» Data supplied
>>>

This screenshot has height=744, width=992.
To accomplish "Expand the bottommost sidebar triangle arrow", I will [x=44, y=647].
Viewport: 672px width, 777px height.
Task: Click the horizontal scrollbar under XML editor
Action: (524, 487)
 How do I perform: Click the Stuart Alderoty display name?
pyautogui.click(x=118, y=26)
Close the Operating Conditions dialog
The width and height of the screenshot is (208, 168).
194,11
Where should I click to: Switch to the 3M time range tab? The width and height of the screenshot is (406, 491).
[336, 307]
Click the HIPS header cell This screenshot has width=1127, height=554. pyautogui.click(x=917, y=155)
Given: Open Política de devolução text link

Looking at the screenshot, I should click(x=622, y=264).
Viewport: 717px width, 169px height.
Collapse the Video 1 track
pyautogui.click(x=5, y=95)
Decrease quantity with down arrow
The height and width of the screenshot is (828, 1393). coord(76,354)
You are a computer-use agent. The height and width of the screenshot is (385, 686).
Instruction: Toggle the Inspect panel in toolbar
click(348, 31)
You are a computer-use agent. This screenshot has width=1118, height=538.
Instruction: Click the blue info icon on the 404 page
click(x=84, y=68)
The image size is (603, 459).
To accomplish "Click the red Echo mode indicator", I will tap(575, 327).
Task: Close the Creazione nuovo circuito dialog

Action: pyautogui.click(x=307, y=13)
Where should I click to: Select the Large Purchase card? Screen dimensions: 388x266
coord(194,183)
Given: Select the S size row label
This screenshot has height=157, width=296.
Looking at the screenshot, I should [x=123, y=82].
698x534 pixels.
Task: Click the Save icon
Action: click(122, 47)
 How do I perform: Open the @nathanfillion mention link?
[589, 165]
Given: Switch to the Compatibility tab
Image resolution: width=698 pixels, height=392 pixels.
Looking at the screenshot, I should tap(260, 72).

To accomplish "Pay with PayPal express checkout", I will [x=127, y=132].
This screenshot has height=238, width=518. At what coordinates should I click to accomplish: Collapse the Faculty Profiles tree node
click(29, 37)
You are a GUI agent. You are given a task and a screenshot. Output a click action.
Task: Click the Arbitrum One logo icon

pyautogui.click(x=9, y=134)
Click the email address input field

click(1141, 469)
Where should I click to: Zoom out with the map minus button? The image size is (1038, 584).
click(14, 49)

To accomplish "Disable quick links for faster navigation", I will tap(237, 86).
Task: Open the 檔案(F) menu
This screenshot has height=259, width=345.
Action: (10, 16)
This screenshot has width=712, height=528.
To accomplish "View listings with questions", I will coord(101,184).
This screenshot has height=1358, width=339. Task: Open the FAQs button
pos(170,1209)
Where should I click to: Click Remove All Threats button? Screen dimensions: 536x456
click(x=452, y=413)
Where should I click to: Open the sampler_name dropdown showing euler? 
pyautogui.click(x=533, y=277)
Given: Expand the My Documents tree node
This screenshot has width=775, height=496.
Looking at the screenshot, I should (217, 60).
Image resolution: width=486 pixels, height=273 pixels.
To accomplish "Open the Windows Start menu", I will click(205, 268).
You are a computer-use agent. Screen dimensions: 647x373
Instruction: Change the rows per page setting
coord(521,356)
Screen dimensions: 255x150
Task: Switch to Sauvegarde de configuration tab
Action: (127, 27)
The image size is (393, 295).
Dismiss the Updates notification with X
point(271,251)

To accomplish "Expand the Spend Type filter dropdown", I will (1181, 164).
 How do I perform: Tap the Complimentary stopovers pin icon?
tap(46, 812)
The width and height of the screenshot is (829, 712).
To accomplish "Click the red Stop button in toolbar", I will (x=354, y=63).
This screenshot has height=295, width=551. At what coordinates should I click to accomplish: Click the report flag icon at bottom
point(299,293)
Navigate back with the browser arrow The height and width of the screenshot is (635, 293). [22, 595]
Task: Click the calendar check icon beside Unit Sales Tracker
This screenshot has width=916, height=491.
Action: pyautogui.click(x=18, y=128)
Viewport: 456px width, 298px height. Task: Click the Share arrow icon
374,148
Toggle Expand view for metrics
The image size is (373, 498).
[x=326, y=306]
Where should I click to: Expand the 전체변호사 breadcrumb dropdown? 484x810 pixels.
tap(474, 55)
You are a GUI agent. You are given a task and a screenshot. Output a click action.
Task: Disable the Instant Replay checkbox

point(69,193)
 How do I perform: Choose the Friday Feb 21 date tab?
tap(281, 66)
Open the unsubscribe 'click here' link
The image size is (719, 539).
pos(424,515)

<<<

Copy the listing above. Match every line exactly.

» Expected answer
This screenshot has height=744, width=992.
To accomplish "Expand the bottommost sidebar triangle arrow", I will [x=44, y=647].
Viewport: 672px width, 777px height.
Task: Click the horizontal scrollbar under XML editor
Action: (524, 487)
 How do I perform: Click the Stuart Alderoty display name?
pyautogui.click(x=118, y=26)
Close the Operating Conditions dialog
The width and height of the screenshot is (208, 168).
194,11
Where should I click to: Switch to the 3M time range tab? The width and height of the screenshot is (406, 491).
[336, 307]
Click the HIPS header cell This screenshot has width=1127, height=554. pyautogui.click(x=917, y=155)
Given: Open Política de devolução text link

Looking at the screenshot, I should click(x=622, y=264).
Viewport: 717px width, 169px height.
Collapse the Video 1 track
pyautogui.click(x=5, y=95)
Decrease quantity with down arrow
The height and width of the screenshot is (828, 1393). coord(76,354)
You are a computer-use agent. The height and width of the screenshot is (385, 686).
Instruction: Toggle the Inspect panel in toolbar
click(348, 31)
You are a computer-use agent. This screenshot has width=1118, height=538.
Instruction: Click the blue info icon on the 404 page
click(x=84, y=68)
The image size is (603, 459).
To accomplish "Click the red Echo mode indicator", I will tap(575, 327).
Task: Close the Creazione nuovo circuito dialog

Action: pyautogui.click(x=307, y=13)
Where should I click to: Select the Large Purchase card? Screen dimensions: 388x266
coord(194,183)
Given: Select the S size row label
This screenshot has height=157, width=296.
Looking at the screenshot, I should [x=123, y=82].
698x534 pixels.
Task: Click the Save icon
Action: click(122, 47)
 How do I perform: Open the @nathanfillion mention link?
[589, 165]
Given: Switch to the Compatibility tab
Image resolution: width=698 pixels, height=392 pixels.
Looking at the screenshot, I should tap(260, 72).

To accomplish "Pay with PayPal express checkout", I will [x=127, y=132].
This screenshot has height=238, width=518. At what coordinates should I click to accomplish: Collapse the Faculty Profiles tree node
click(29, 37)
You are a GUI agent. You are given a task and a screenshot. Output a click action.
Task: Click the Arbitrum One logo icon

pyautogui.click(x=9, y=134)
Click the email address input field

click(1141, 469)
Where should I click to: Zoom out with the map minus button? The image size is (1038, 584).
click(14, 49)

To accomplish "Disable quick links for faster navigation", I will tap(237, 86).
Task: Open the 檔案(F) menu
This screenshot has height=259, width=345.
Action: (10, 16)
This screenshot has width=712, height=528.
To accomplish "View listings with questions", I will coord(101,184).
This screenshot has height=1358, width=339. Task: Open the FAQs button
pos(170,1209)
Where should I click to: Click Remove All Threats button? Screen dimensions: 536x456
click(x=452, y=413)
Where should I click to: Open the sampler_name dropdown showing euler? 
pyautogui.click(x=533, y=277)
Given: Expand the My Documents tree node
This screenshot has width=775, height=496.
Looking at the screenshot, I should (217, 60).
Image resolution: width=486 pixels, height=273 pixels.
To accomplish "Open the Windows Start menu", I will click(205, 268).
You are a computer-use agent. Screen dimensions: 647x373
Instruction: Change the rows per page setting
coord(521,356)
Screen dimensions: 255x150
Task: Switch to Sauvegarde de configuration tab
Action: (127, 27)
The image size is (393, 295).
Dismiss the Updates notification with X
point(271,251)

To accomplish "Expand the Spend Type filter dropdown", I will (1181, 164).
 How do I perform: Tap the Complimentary stopovers pin icon?
tap(46, 812)
The width and height of the screenshot is (829, 712).
To accomplish "Click the red Stop button in toolbar", I will (x=354, y=63).
This screenshot has height=295, width=551. At what coordinates should I click to accomplish: Click the report flag icon at bottom
point(299,293)
Navigate back with the browser arrow The height and width of the screenshot is (635, 293). [22, 595]
Task: Click the calendar check icon beside Unit Sales Tracker
This screenshot has width=916, height=491.
Action: pyautogui.click(x=18, y=128)
Viewport: 456px width, 298px height. Task: Click the Share arrow icon
374,148
Toggle Expand view for metrics
The image size is (373, 498).
[x=326, y=306]
Where should I click to: Expand the 전체변호사 breadcrumb dropdown? 484x810 pixels.
tap(474, 55)
You are a GUI agent. You are given a task and a screenshot. Output a click action.
Task: Disable the Instant Replay checkbox

point(69,193)
 How do I perform: Choose the Friday Feb 21 date tab?
tap(281, 66)
Open the unsubscribe 'click here' link
The image size is (719, 539).
pos(424,515)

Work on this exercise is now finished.